[Extracted material]

* * *

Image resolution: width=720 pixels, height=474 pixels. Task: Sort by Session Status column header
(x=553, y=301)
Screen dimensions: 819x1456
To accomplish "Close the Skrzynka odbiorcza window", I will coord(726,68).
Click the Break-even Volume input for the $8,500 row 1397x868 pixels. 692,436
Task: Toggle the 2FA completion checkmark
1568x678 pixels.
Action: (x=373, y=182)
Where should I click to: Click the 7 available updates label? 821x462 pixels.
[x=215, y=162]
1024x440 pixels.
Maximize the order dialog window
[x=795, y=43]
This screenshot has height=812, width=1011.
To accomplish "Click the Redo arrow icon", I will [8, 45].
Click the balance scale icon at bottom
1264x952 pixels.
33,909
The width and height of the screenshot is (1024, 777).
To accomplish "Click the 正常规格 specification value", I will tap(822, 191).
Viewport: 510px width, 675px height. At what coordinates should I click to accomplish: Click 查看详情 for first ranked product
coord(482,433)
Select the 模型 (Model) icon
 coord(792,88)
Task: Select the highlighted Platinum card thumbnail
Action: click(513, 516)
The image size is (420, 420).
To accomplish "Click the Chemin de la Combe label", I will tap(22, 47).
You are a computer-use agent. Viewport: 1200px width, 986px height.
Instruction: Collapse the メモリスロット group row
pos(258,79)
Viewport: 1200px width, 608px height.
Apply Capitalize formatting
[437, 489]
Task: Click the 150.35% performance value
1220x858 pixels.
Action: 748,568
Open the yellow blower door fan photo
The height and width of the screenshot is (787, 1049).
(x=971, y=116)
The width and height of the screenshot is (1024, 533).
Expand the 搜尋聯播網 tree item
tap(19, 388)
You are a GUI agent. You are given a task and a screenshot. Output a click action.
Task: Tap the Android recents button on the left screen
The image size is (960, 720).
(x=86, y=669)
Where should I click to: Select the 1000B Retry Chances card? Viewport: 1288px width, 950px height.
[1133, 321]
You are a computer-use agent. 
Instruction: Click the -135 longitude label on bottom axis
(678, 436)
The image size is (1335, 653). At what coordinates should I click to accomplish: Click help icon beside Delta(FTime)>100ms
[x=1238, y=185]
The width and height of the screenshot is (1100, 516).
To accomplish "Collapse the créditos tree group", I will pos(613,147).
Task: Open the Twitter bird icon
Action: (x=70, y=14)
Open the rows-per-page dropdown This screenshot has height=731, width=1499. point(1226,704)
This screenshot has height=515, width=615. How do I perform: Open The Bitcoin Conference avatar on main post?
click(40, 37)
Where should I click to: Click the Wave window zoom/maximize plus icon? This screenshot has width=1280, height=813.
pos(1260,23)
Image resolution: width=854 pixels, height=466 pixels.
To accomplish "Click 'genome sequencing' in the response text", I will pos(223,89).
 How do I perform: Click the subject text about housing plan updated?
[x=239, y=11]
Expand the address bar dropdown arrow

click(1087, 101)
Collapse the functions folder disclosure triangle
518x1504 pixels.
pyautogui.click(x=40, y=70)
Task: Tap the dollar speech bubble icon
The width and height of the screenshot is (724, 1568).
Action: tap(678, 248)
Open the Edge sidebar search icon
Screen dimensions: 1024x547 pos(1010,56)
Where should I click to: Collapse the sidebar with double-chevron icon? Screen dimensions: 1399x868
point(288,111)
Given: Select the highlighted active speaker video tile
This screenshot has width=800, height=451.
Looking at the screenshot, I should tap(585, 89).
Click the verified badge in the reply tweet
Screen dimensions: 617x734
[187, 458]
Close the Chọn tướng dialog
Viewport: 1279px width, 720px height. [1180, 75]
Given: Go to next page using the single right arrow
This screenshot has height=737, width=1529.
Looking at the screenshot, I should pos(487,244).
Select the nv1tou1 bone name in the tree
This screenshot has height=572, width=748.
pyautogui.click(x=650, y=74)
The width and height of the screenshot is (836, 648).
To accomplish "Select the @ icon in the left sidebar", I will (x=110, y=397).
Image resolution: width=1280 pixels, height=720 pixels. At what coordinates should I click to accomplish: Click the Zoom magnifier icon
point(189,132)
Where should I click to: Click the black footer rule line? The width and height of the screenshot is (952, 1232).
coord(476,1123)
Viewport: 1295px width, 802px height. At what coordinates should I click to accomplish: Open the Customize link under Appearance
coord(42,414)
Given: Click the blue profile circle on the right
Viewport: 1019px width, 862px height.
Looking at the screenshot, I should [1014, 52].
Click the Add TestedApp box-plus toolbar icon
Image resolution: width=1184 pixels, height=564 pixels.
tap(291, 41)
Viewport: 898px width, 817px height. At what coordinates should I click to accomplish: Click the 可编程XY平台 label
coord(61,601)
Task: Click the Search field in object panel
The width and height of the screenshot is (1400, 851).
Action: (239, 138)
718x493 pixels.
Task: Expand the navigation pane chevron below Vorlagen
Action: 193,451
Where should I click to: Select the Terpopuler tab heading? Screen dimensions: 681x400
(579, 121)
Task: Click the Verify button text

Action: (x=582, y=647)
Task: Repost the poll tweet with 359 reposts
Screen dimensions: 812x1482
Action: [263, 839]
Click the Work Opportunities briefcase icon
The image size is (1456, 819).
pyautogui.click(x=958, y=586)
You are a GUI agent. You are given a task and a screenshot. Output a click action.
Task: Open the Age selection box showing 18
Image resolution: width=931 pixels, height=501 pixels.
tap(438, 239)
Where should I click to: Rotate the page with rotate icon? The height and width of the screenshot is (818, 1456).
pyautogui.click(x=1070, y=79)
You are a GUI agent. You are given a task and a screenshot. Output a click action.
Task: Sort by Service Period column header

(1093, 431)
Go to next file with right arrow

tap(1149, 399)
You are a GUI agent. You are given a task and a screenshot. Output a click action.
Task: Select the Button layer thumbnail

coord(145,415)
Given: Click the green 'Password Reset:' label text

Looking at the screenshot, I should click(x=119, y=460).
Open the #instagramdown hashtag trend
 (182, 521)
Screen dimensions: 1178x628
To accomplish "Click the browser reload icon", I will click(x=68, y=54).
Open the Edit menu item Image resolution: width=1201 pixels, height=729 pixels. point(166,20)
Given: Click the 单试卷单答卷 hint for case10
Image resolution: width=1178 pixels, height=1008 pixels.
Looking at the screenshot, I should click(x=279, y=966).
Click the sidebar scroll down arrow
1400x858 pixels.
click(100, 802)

* * *

All the lines above need to be printed again, exactly.

[Result of the task]
Image resolution: width=720 pixels, height=474 pixels. Task: Sort by Session Status column header
(x=553, y=301)
Screen dimensions: 819x1456
To accomplish "Close the Skrzynka odbiorcza window", I will coord(726,68).
Click the Break-even Volume input for the $8,500 row 1397x868 pixels. 692,436
Task: Toggle the 2FA completion checkmark
1568x678 pixels.
Action: (x=373, y=182)
Where should I click to: Click the 7 available updates label? 821x462 pixels.
[x=215, y=162]
1024x440 pixels.
Maximize the order dialog window
[x=795, y=43]
This screenshot has height=812, width=1011.
To accomplish "Click the Redo arrow icon", I will [8, 45].
Click the balance scale icon at bottom
1264x952 pixels.
33,909
The width and height of the screenshot is (1024, 777).
To accomplish "Click the 正常规格 specification value", I will tap(822, 191).
Viewport: 510px width, 675px height. At what coordinates should I click to accomplish: Click 查看详情 for first ranked product
coord(482,433)
Select the 模型 (Model) icon
 coord(792,88)
Task: Select the highlighted Platinum card thumbnail
Action: click(513, 516)
The image size is (420, 420).
To accomplish "Click the Chemin de la Combe label", I will tap(22, 47).
You are a computer-use agent. Viewport: 1200px width, 986px height.
Instruction: Collapse the メモリスロット group row
pos(258,79)
Viewport: 1200px width, 608px height.
Apply Capitalize formatting
[437, 489]
Task: Click the 150.35% performance value
1220x858 pixels.
Action: 748,568
Open the yellow blower door fan photo
The height and width of the screenshot is (787, 1049).
(x=971, y=116)
The width and height of the screenshot is (1024, 533).
Expand the 搜尋聯播網 tree item
tap(19, 388)
You are a GUI agent. You are given a task and a screenshot. Output a click action.
Task: Tap the Android recents button on the left screen
The image size is (960, 720).
(x=86, y=669)
Where should I click to: Select the 1000B Retry Chances card? Viewport: 1288px width, 950px height.
[1133, 321]
You are a computer-use agent. 
Instruction: Click the -135 longitude label on bottom axis
(678, 436)
The image size is (1335, 653). At what coordinates should I click to accomplish: Click help icon beside Delta(FTime)>100ms
[x=1238, y=185]
The width and height of the screenshot is (1100, 516).
To accomplish "Collapse the créditos tree group", I will pos(613,147).
Task: Open the Twitter bird icon
Action: (x=70, y=14)
Open the rows-per-page dropdown This screenshot has height=731, width=1499. point(1226,704)
This screenshot has height=515, width=615. How do I perform: Open The Bitcoin Conference avatar on main post?
click(40, 37)
Where should I click to: Click the Wave window zoom/maximize plus icon? This screenshot has width=1280, height=813.
pos(1260,23)
Image resolution: width=854 pixels, height=466 pixels.
To accomplish "Click 'genome sequencing' in the response text", I will pos(223,89).
 How do I perform: Click the subject text about housing plan updated?
[x=239, y=11]
Expand the address bar dropdown arrow

click(1087, 101)
Collapse the functions folder disclosure triangle
518x1504 pixels.
pyautogui.click(x=40, y=70)
Task: Tap the dollar speech bubble icon
The width and height of the screenshot is (724, 1568).
Action: tap(678, 248)
Open the Edge sidebar search icon
Screen dimensions: 1024x547 pos(1010,56)
Where should I click to: Collapse the sidebar with double-chevron icon? Screen dimensions: 1399x868
point(288,111)
Given: Select the highlighted active speaker video tile
This screenshot has width=800, height=451.
Looking at the screenshot, I should tap(585, 89).
Click the verified badge in the reply tweet
Screen dimensions: 617x734
[187, 458]
Close the Chọn tướng dialog
Viewport: 1279px width, 720px height. [1180, 75]
Given: Go to next page using the single right arrow
This screenshot has height=737, width=1529.
Looking at the screenshot, I should pos(487,244).
Select the nv1tou1 bone name in the tree
This screenshot has height=572, width=748.
pyautogui.click(x=650, y=74)
The width and height of the screenshot is (836, 648).
To accomplish "Select the @ icon in the left sidebar", I will (x=110, y=397).
Image resolution: width=1280 pixels, height=720 pixels. At what coordinates should I click to accomplish: Click the Zoom magnifier icon
point(189,132)
Where should I click to: Click the black footer rule line? The width and height of the screenshot is (952, 1232).
coord(476,1123)
Viewport: 1295px width, 802px height. At what coordinates should I click to accomplish: Open the Customize link under Appearance
coord(42,414)
Given: Click the blue profile circle on the right
Viewport: 1019px width, 862px height.
Looking at the screenshot, I should [1014, 52].
Click the Add TestedApp box-plus toolbar icon
Image resolution: width=1184 pixels, height=564 pixels.
tap(291, 41)
Viewport: 898px width, 817px height. At what coordinates should I click to accomplish: Click the 可编程XY平台 label
coord(61,601)
Task: Click the Search field in object panel
The width and height of the screenshot is (1400, 851).
Action: (239, 138)
718x493 pixels.
Task: Expand the navigation pane chevron below Vorlagen
Action: 193,451
Where should I click to: Select the Terpopuler tab heading? Screen dimensions: 681x400
(579, 121)
Task: Click the Verify button text

Action: (x=582, y=647)
Task: Repost the poll tweet with 359 reposts
Screen dimensions: 812x1482
Action: [263, 839]
Click the Work Opportunities briefcase icon
The image size is (1456, 819).
pyautogui.click(x=958, y=586)
You are a GUI agent. You are given a task and a screenshot. Output a click action.
Task: Open the Age selection box showing 18
Image resolution: width=931 pixels, height=501 pixels.
tap(438, 239)
Where should I click to: Rotate the page with rotate icon? The height and width of the screenshot is (818, 1456).
pyautogui.click(x=1070, y=79)
You are a GUI agent. You are given a task and a screenshot. Output a click action.
Task: Sort by Service Period column header

(1093, 431)
Go to next file with right arrow

tap(1149, 399)
You are a GUI agent. You are given a task and a screenshot. Output a click action.
Task: Select the Button layer thumbnail

coord(145,415)
Given: Click the green 'Password Reset:' label text

Looking at the screenshot, I should click(x=119, y=460).
Open the #instagramdown hashtag trend
 (182, 521)
Screen dimensions: 1178x628
To accomplish "Click the browser reload icon", I will click(x=68, y=54).
Open the Edit menu item Image resolution: width=1201 pixels, height=729 pixels. point(166,20)
Given: Click the 单试卷单答卷 hint for case10
Image resolution: width=1178 pixels, height=1008 pixels.
Looking at the screenshot, I should click(x=279, y=966).
Click the sidebar scroll down arrow
1400x858 pixels.
click(100, 802)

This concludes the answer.